» Problem description:
Restate word for word the lines of the entries below, starting with the line that holds "1280x720 pixels. How" and ending with the line that holds "Given: Select the 71.4% chance of pull cell", and no others.

» Data extract:

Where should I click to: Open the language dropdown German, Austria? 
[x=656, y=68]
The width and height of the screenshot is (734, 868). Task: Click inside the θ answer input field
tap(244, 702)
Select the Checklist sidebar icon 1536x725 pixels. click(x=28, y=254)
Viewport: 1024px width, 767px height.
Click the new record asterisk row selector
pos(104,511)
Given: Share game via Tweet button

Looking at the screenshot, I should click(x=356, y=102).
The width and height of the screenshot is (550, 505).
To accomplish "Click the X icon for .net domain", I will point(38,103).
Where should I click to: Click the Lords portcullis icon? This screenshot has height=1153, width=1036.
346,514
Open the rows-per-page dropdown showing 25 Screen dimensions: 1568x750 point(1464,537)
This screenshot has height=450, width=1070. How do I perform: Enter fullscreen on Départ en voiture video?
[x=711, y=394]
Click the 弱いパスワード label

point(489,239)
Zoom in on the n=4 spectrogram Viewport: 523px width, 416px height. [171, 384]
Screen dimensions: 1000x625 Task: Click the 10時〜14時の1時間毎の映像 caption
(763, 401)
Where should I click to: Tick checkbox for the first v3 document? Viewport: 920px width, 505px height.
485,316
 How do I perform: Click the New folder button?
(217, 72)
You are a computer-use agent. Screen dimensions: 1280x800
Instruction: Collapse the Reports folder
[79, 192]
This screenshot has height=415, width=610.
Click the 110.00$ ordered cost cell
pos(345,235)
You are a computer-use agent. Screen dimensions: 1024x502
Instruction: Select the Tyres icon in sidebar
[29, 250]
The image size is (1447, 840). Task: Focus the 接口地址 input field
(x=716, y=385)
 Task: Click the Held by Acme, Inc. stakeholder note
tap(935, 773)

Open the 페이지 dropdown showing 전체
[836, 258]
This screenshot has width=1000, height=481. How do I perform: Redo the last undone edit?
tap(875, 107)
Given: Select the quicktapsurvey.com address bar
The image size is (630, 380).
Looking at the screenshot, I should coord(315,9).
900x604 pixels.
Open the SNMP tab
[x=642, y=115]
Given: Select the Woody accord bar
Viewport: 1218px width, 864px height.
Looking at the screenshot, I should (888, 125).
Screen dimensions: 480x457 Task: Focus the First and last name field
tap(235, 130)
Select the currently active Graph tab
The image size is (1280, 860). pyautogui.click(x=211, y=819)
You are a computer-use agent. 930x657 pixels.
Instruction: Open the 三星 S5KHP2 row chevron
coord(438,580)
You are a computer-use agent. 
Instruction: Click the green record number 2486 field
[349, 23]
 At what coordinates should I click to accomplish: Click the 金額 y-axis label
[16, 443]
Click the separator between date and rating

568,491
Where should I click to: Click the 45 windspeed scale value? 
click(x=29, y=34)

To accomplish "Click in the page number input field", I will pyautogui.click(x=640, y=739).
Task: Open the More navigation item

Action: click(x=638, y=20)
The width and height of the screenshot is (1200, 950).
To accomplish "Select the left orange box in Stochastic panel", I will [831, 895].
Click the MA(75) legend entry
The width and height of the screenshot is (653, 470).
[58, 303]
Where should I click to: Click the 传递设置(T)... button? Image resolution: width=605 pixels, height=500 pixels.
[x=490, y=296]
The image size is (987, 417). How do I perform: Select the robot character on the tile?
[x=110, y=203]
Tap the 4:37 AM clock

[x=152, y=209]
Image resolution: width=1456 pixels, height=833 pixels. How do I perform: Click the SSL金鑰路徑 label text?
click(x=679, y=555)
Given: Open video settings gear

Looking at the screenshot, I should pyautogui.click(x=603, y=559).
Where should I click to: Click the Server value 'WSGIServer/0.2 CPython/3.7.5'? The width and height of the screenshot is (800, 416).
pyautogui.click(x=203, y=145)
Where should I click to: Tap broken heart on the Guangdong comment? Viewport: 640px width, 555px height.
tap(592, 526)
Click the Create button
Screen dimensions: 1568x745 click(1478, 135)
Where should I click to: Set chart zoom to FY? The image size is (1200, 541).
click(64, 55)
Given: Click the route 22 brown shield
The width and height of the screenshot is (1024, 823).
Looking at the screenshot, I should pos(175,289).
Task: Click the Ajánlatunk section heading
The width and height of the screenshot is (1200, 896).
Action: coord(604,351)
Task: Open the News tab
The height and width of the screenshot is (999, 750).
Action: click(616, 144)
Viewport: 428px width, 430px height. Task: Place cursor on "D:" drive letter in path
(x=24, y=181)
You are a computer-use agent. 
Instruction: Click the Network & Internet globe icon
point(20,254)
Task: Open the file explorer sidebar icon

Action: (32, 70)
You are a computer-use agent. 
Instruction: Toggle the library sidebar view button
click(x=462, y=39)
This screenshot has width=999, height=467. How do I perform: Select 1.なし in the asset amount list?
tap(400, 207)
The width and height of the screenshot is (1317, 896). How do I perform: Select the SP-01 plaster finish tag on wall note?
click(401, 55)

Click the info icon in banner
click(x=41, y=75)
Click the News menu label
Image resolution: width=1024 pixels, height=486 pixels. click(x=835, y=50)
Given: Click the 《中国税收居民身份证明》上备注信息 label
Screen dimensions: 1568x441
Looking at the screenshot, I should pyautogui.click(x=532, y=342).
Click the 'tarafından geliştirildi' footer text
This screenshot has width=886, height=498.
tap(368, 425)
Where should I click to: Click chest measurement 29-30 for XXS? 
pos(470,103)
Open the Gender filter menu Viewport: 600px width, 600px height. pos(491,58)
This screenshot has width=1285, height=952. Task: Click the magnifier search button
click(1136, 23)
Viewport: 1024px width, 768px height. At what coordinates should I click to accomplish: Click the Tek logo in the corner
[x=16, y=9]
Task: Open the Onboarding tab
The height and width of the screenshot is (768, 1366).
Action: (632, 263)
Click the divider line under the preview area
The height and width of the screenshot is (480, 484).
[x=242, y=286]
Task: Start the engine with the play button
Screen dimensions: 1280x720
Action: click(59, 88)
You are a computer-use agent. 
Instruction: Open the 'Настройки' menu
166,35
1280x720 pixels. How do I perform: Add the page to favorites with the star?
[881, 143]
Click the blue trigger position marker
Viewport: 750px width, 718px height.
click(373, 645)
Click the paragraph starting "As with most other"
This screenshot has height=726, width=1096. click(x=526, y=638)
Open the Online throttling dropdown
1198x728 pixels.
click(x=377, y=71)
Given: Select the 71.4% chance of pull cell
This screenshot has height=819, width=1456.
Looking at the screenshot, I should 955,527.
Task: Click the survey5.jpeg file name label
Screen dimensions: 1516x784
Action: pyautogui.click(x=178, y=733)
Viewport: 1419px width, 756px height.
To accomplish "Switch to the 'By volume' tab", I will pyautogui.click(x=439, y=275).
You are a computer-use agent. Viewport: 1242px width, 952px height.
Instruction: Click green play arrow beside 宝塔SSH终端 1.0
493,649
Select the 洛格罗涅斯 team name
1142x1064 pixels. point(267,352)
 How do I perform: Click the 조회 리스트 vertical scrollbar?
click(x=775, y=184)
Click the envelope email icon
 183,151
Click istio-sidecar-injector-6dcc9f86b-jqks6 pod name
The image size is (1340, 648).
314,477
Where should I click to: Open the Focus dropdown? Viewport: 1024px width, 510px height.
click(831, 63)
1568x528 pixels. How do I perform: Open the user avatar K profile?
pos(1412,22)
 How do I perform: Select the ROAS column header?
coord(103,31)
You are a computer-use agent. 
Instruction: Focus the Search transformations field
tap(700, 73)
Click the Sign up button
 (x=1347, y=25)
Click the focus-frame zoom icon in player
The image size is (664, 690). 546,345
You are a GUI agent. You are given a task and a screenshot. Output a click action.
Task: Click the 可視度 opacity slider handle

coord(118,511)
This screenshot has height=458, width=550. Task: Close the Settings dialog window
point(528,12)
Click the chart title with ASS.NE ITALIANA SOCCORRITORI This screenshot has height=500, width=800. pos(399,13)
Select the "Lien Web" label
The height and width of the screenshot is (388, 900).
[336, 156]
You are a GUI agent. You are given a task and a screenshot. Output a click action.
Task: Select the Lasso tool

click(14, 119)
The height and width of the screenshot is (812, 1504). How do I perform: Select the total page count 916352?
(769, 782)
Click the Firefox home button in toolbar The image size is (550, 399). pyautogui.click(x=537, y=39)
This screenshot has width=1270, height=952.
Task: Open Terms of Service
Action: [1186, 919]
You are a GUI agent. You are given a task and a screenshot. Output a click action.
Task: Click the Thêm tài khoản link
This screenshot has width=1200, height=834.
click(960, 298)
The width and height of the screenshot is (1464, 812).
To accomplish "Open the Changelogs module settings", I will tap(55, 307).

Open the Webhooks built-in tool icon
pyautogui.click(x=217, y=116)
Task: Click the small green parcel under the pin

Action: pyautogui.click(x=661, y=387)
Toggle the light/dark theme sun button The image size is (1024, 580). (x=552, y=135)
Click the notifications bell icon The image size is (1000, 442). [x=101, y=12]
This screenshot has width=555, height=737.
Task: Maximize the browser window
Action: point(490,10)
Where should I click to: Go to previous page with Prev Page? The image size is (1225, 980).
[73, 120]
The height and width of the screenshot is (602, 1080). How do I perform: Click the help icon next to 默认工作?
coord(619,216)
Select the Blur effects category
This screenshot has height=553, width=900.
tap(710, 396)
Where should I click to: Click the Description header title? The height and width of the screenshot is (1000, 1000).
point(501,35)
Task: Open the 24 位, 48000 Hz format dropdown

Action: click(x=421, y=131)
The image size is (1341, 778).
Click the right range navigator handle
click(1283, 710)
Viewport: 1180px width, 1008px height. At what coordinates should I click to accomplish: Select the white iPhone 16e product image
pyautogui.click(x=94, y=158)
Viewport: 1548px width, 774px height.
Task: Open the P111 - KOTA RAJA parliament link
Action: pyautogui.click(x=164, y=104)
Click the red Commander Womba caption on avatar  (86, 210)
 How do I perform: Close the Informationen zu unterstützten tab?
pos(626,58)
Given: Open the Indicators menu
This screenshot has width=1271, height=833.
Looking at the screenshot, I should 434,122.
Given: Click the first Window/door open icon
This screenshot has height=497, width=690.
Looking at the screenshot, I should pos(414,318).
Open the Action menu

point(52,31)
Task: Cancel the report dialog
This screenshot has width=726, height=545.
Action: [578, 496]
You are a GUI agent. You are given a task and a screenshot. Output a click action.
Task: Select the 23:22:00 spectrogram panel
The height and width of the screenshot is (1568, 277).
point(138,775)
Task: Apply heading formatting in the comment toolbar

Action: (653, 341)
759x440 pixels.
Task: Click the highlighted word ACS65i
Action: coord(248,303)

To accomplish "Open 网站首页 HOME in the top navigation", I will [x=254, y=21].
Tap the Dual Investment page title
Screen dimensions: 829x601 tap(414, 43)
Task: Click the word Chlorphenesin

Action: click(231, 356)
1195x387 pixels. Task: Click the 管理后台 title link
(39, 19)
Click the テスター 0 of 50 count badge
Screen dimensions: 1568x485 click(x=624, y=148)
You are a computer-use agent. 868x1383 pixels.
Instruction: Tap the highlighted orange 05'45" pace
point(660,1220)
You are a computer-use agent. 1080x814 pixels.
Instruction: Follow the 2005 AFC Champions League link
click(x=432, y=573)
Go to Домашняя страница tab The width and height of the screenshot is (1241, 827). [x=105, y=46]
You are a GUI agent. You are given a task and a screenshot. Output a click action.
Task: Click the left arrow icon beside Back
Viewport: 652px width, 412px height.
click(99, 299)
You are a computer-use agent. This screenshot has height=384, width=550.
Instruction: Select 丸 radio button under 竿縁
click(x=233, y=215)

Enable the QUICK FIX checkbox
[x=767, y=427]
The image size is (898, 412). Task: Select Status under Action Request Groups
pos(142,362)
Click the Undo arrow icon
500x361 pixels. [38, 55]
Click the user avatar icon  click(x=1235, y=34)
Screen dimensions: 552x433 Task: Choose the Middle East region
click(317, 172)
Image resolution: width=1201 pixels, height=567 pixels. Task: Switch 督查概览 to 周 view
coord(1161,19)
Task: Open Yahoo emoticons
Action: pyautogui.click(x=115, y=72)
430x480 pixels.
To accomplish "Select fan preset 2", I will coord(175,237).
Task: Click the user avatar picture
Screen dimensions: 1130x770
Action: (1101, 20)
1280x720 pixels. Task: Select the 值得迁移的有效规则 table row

» Solution to this task:
1280x720 pixels. How do I perform: Add the page to favorites with the star?
[881, 143]
Click the blue trigger position marker
Viewport: 750px width, 718px height.
click(373, 645)
Click the paragraph starting "As with most other"
This screenshot has height=726, width=1096. click(x=526, y=638)
Open the Online throttling dropdown
1198x728 pixels.
click(x=377, y=71)
Given: Select the 71.4% chance of pull cell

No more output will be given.